Collected data:
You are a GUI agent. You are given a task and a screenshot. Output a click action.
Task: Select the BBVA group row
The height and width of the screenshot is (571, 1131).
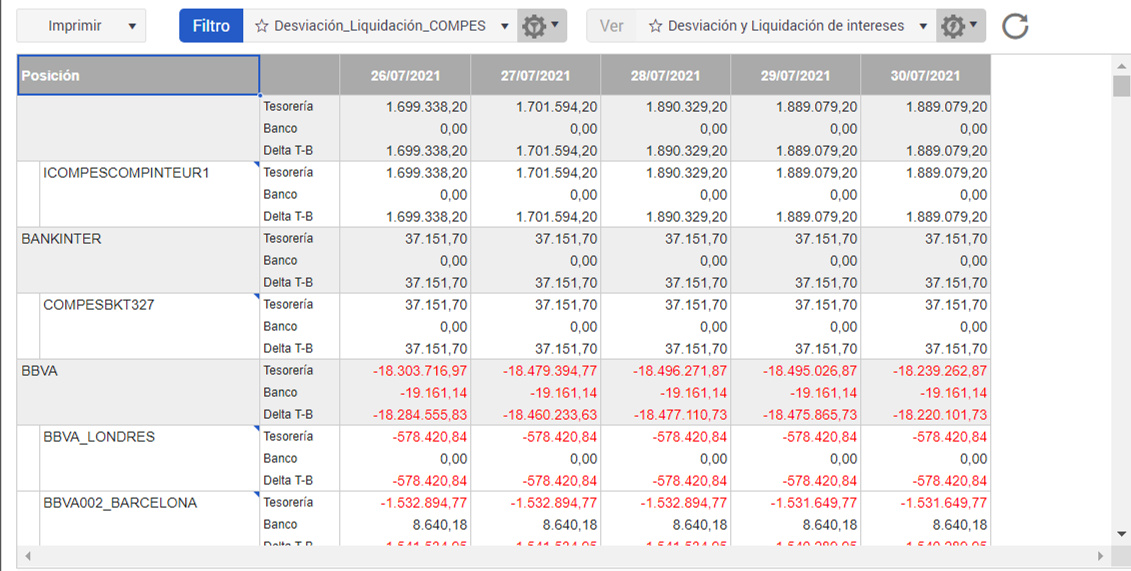[40, 371]
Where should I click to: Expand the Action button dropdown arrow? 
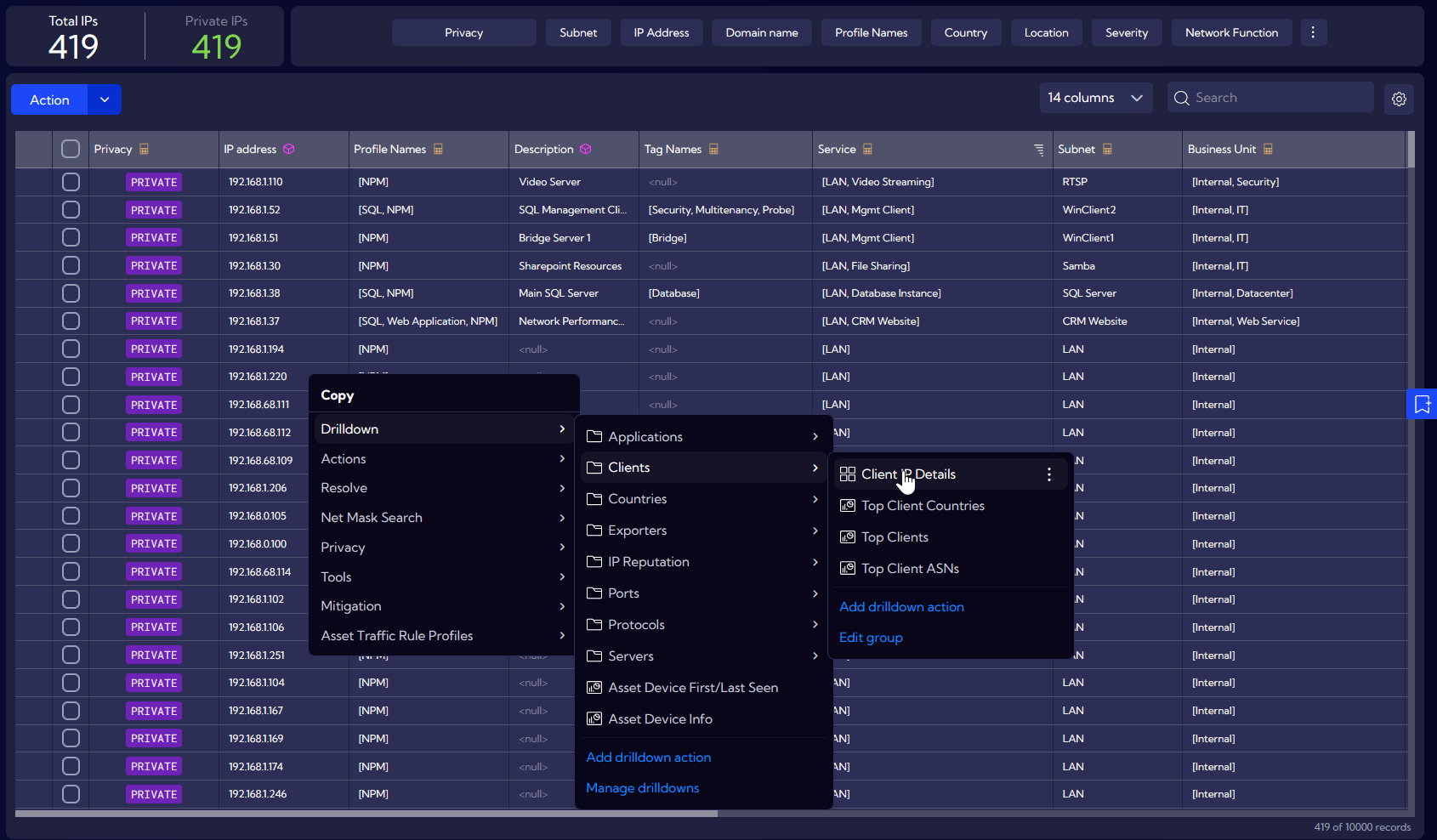click(105, 99)
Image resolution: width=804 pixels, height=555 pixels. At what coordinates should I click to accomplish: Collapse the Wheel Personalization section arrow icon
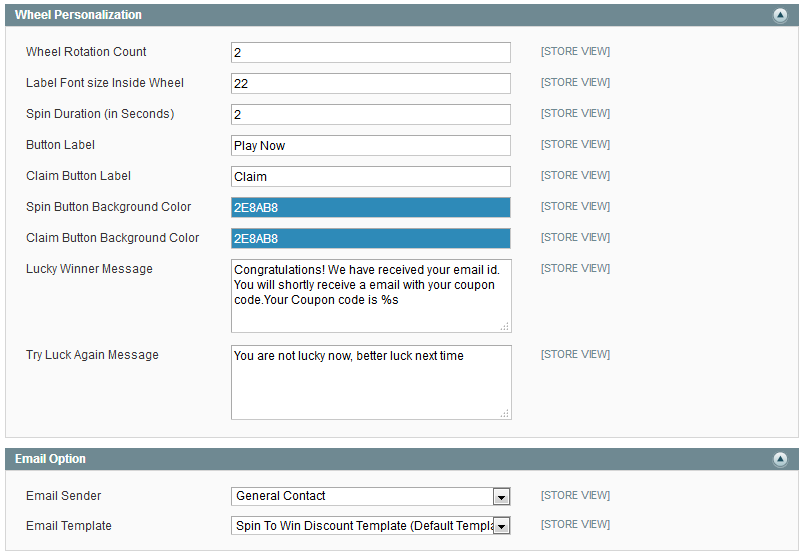pyautogui.click(x=779, y=15)
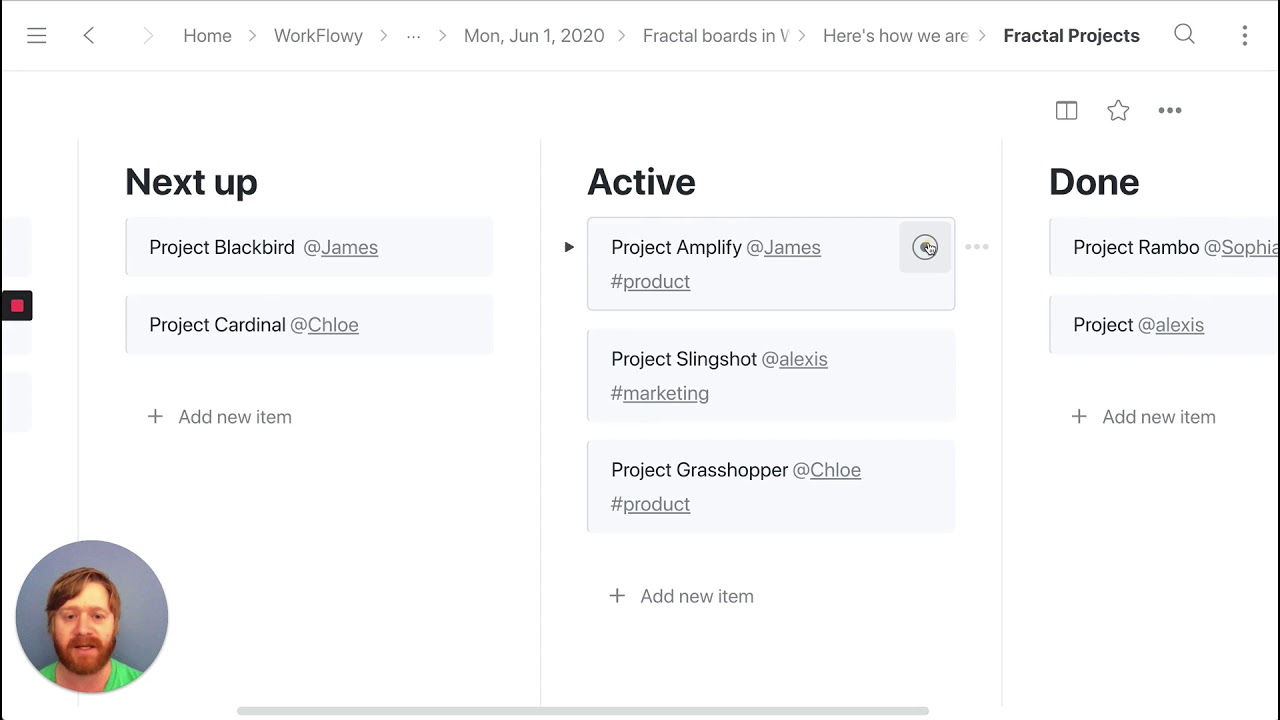Open the hamburger sidebar menu
1280x720 pixels.
37,36
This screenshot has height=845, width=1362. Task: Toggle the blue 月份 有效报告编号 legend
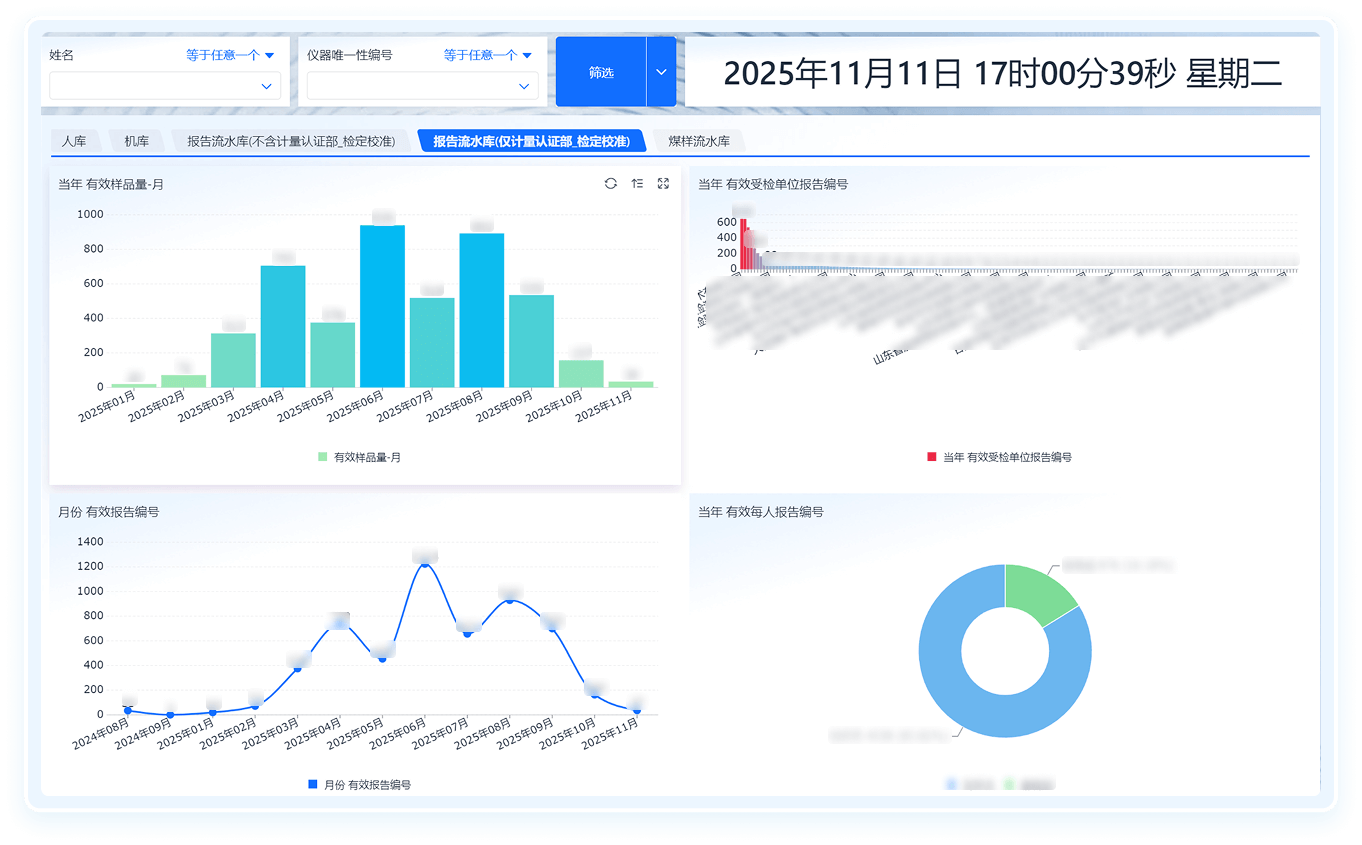click(x=313, y=785)
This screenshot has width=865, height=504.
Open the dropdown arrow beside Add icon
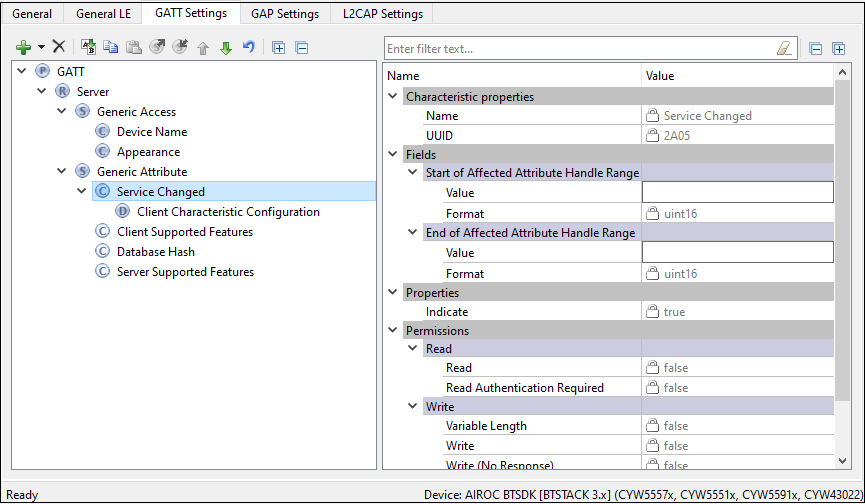tap(41, 47)
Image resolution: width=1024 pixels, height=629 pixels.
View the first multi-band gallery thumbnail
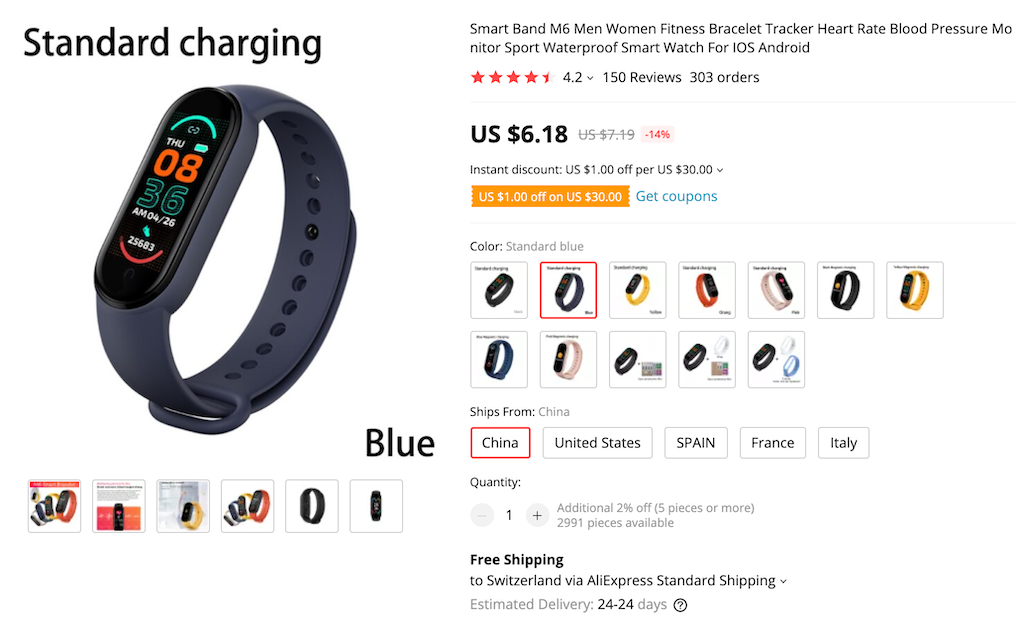(54, 506)
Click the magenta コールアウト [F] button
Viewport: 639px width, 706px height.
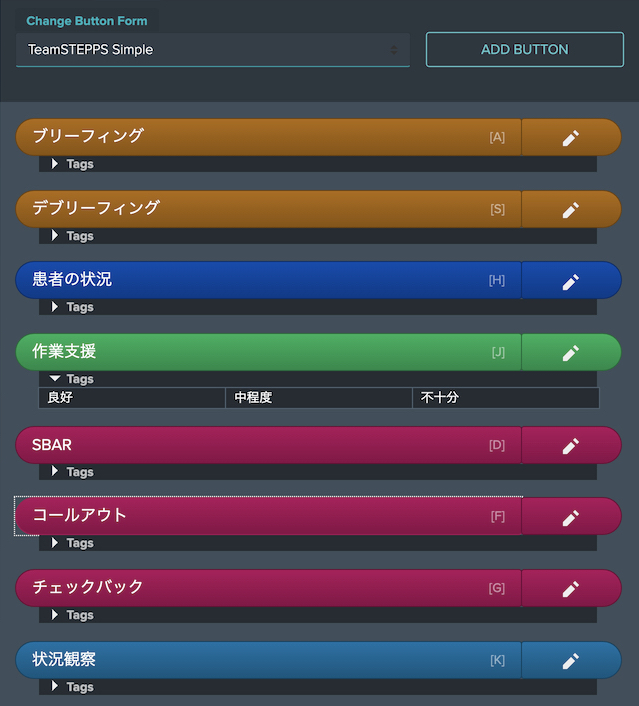click(268, 516)
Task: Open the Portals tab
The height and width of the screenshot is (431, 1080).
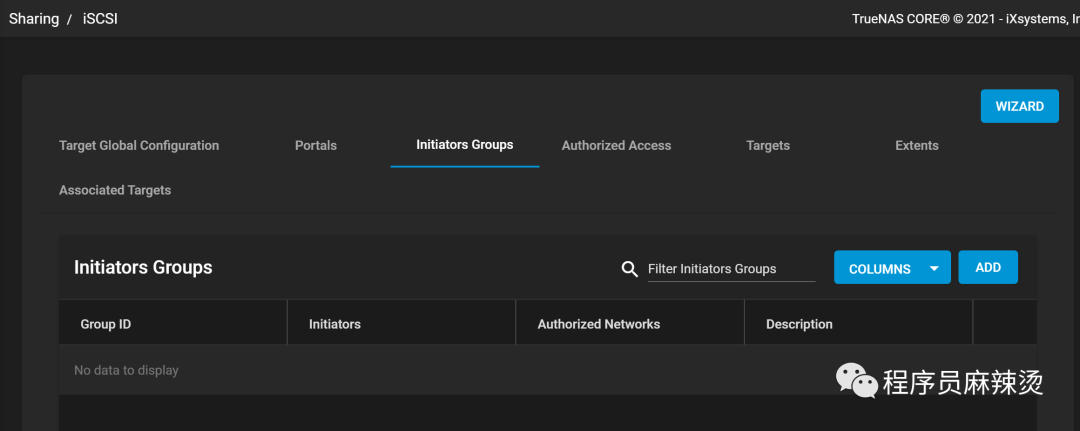Action: [x=316, y=146]
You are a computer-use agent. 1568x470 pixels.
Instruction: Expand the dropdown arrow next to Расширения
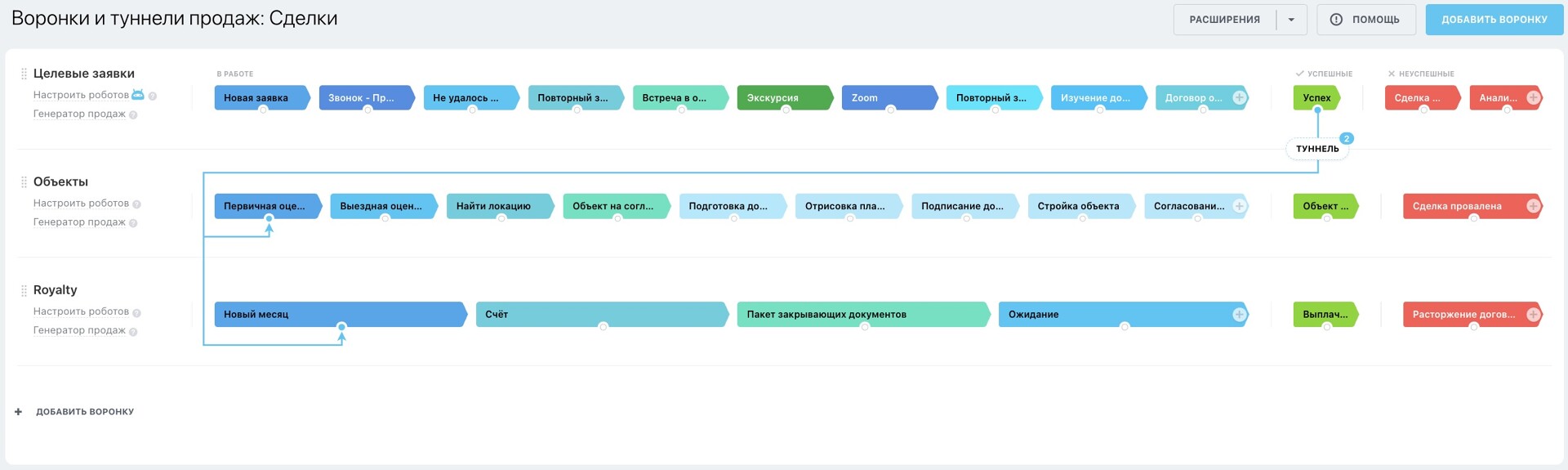click(1291, 20)
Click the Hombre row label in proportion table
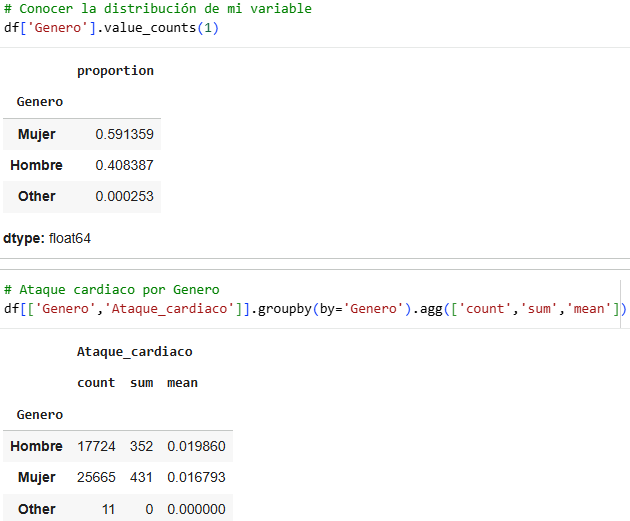Viewport: 630px width, 521px height. point(37,165)
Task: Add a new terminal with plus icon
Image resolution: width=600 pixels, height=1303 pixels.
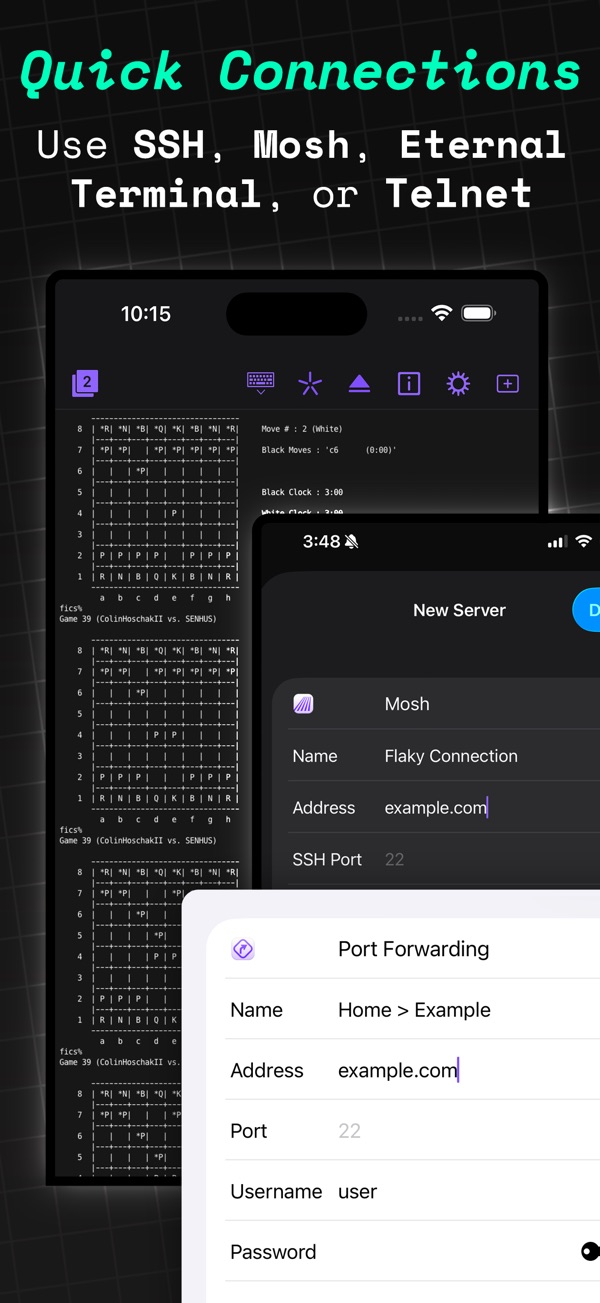Action: point(508,383)
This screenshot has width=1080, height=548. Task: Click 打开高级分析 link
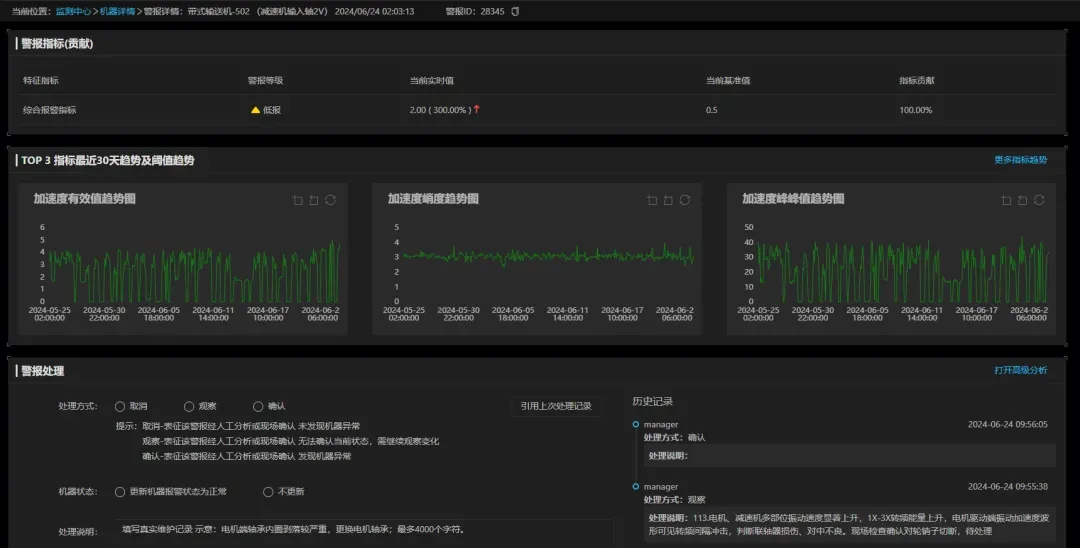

§ **PROMPT**
Write out again exactly the lines above from the one with "This screenshot has width=865, height=504." through the one with "Task: Open the Portals tab", adding no other lines and no pictures.

§ **EXERCISE SOLUTION**
This screenshot has width=865, height=504.
Open the dropdown arrow beside Add icon
tap(41, 47)
Image resolution: width=1024 pixels, height=629 pixels.
View the first multi-band gallery thumbnail
(54, 506)
Click the magenta コールアウト [F] button
Viewport: 639px width, 706px height.
click(268, 516)
Task: Open the Portals tab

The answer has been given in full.